There are likely many more advantages…feel free to add anything you think of. Also, feel free to raise objections.




  1. I am fascinated by this idea Brian. I still can’t quite imagine what it would be like to live in one of these place, because I do really enjoy living in a house. I don’t mind only having a part of a house and I am all in favor of people living in smaller spaces, but I still like living in a house. And I don’t know what I would think of living several stories up off the ground. But conceptually i think that this is a great idea.

  2. Apparently DC current can be used over long distance, its just that the infrastructure is more expensive initially. Brian

  3. I have read through the stated goals of this blog, and it seems you guys are thinking about many of the same things as me.

    On this topic in particular, I wonder how living vertically would alter the relationship between the residents and nature. In the book “A Pattern Language” the authors propose a four story height limit specifically because anything higher (they say) makes stepping outside something to be planned, rather than something spontaneous. People don’t interact with neighbors across the street. Fewer children play outside, especially on their own, the higher in a building they live, and as a consequence the more sedentary they are.

    I know you are talking about something more drastic than simply putting people in high-rise apartment buildings, but do you think the indoor or rooftop common areas could really be as fulfilling to live in as a good street or vibrant city square?

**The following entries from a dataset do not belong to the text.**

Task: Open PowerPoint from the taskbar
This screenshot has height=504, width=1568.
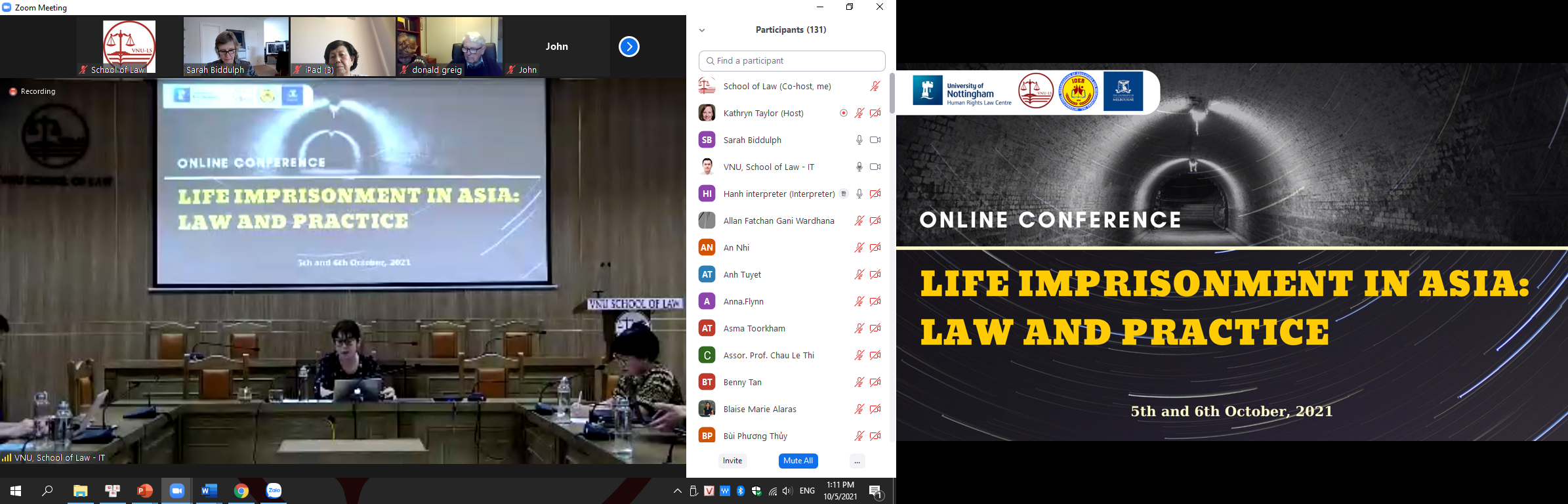Action: [144, 491]
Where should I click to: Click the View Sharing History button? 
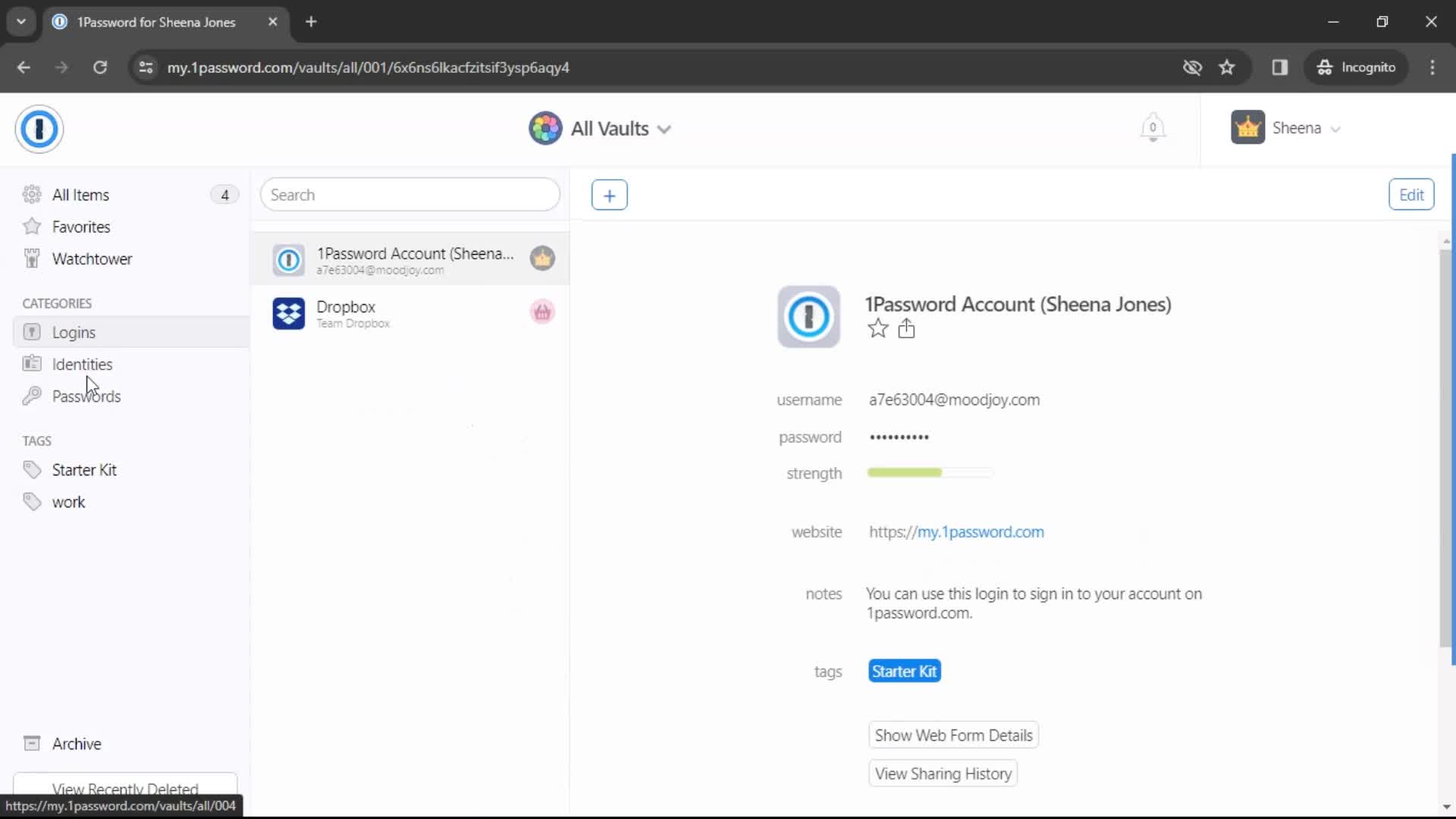tap(943, 774)
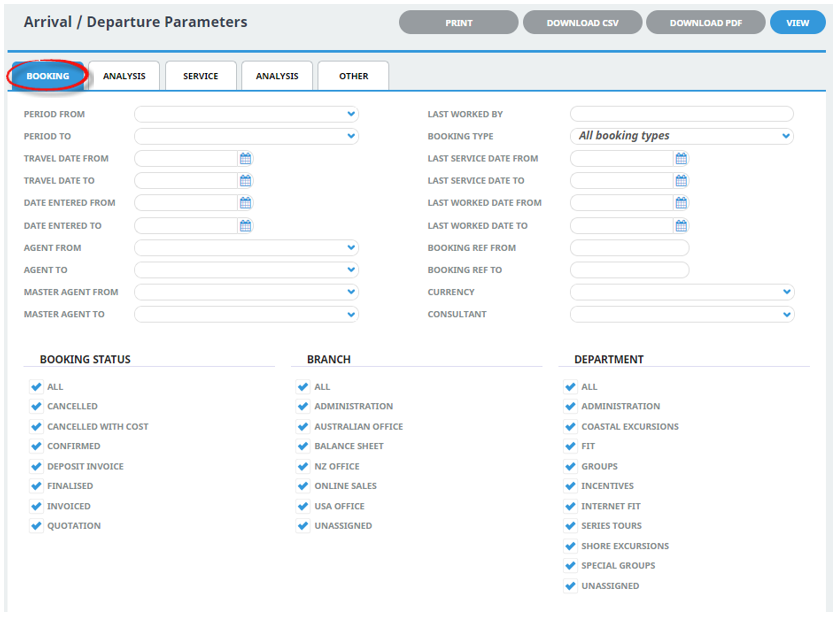Uncheck the Shore Excursions department checkbox
The image size is (840, 621).
570,547
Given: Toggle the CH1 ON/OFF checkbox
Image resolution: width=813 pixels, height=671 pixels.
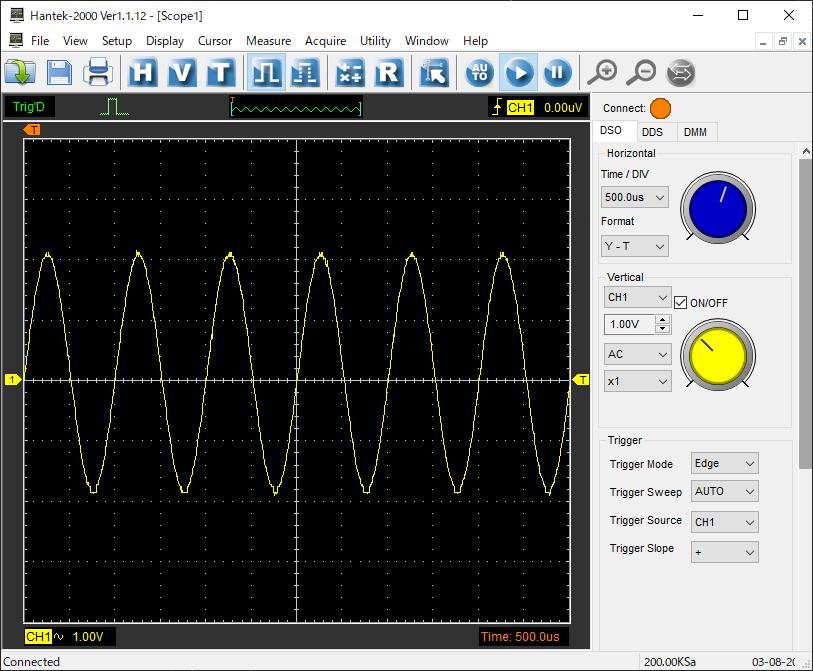Looking at the screenshot, I should point(681,302).
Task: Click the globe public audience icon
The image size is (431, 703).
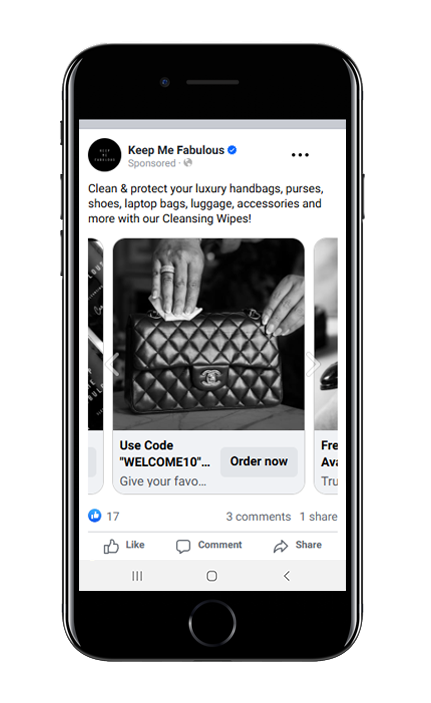Action: [x=188, y=163]
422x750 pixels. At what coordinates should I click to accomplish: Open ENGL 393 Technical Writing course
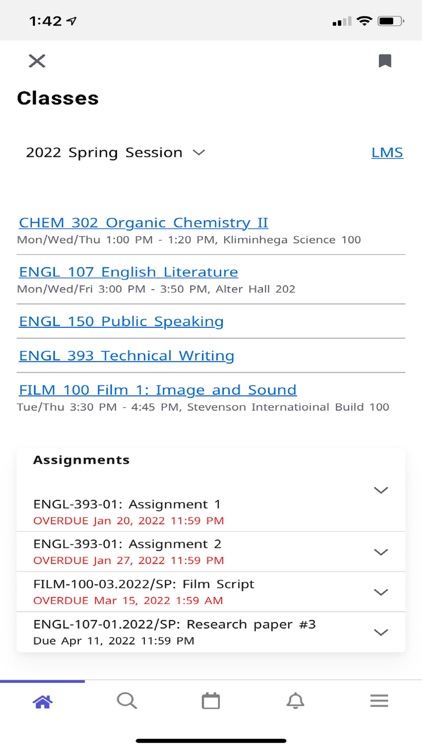[126, 356]
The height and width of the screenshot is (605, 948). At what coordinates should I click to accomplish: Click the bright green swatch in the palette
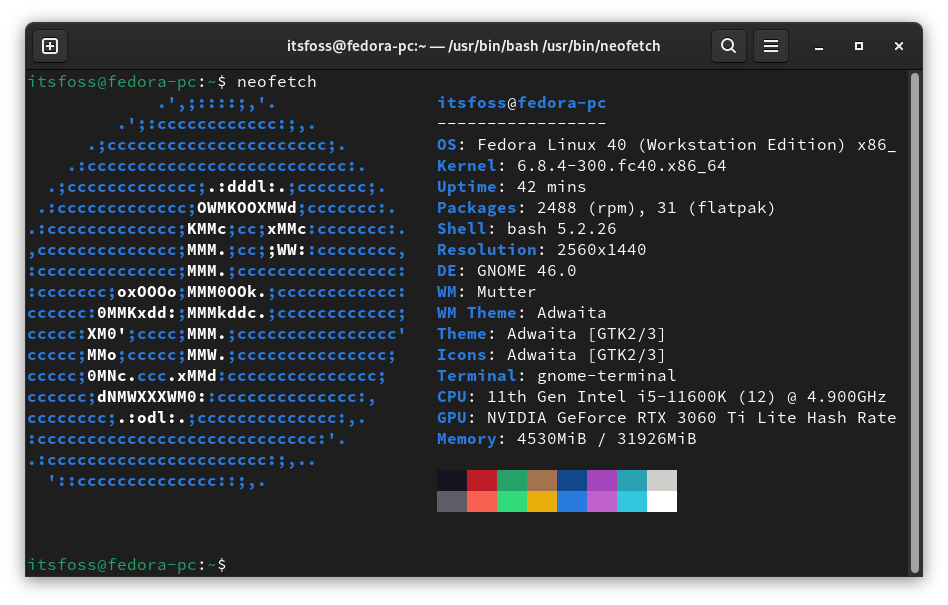tap(512, 501)
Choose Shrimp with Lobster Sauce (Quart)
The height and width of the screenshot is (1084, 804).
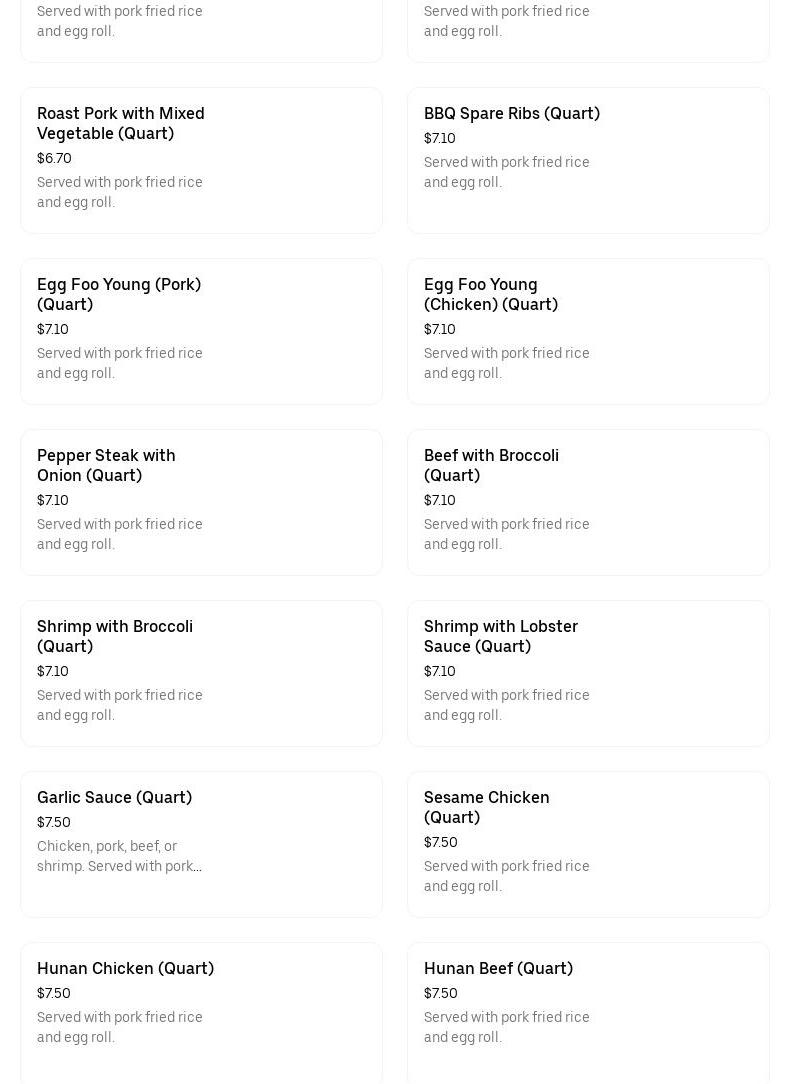point(500,636)
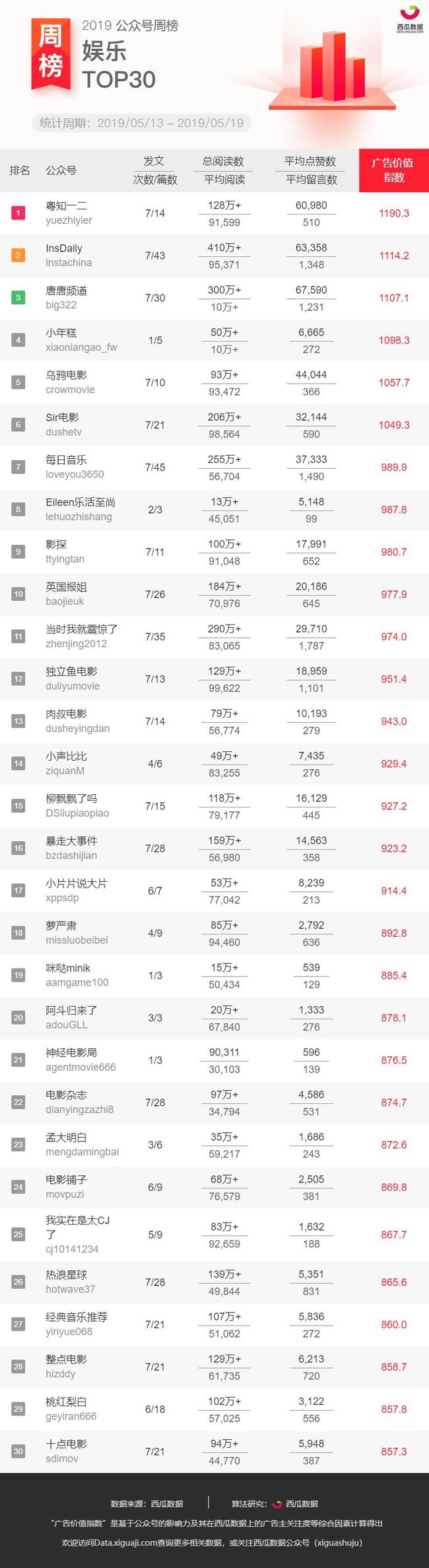
Task: Select the 广告价值指数 red column header
Action: (x=394, y=170)
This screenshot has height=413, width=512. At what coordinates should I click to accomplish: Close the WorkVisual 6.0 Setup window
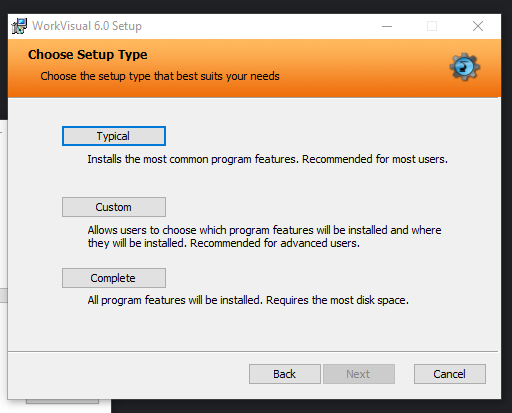478,26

    • Thanks for the comment Garth. You raise a key question. I hope to write about two more posts on this subject….and certainly need to address the issue you raise. The goal is to maintain or improve quality of life, not reduce it…so that goal must be satisfied. If we did agree that suburbs are unreasonable and unsustainable then we would need to tackle some of these issues. Maybe 4 stories is a limit. I don’t think so….and I’ll try to make the case.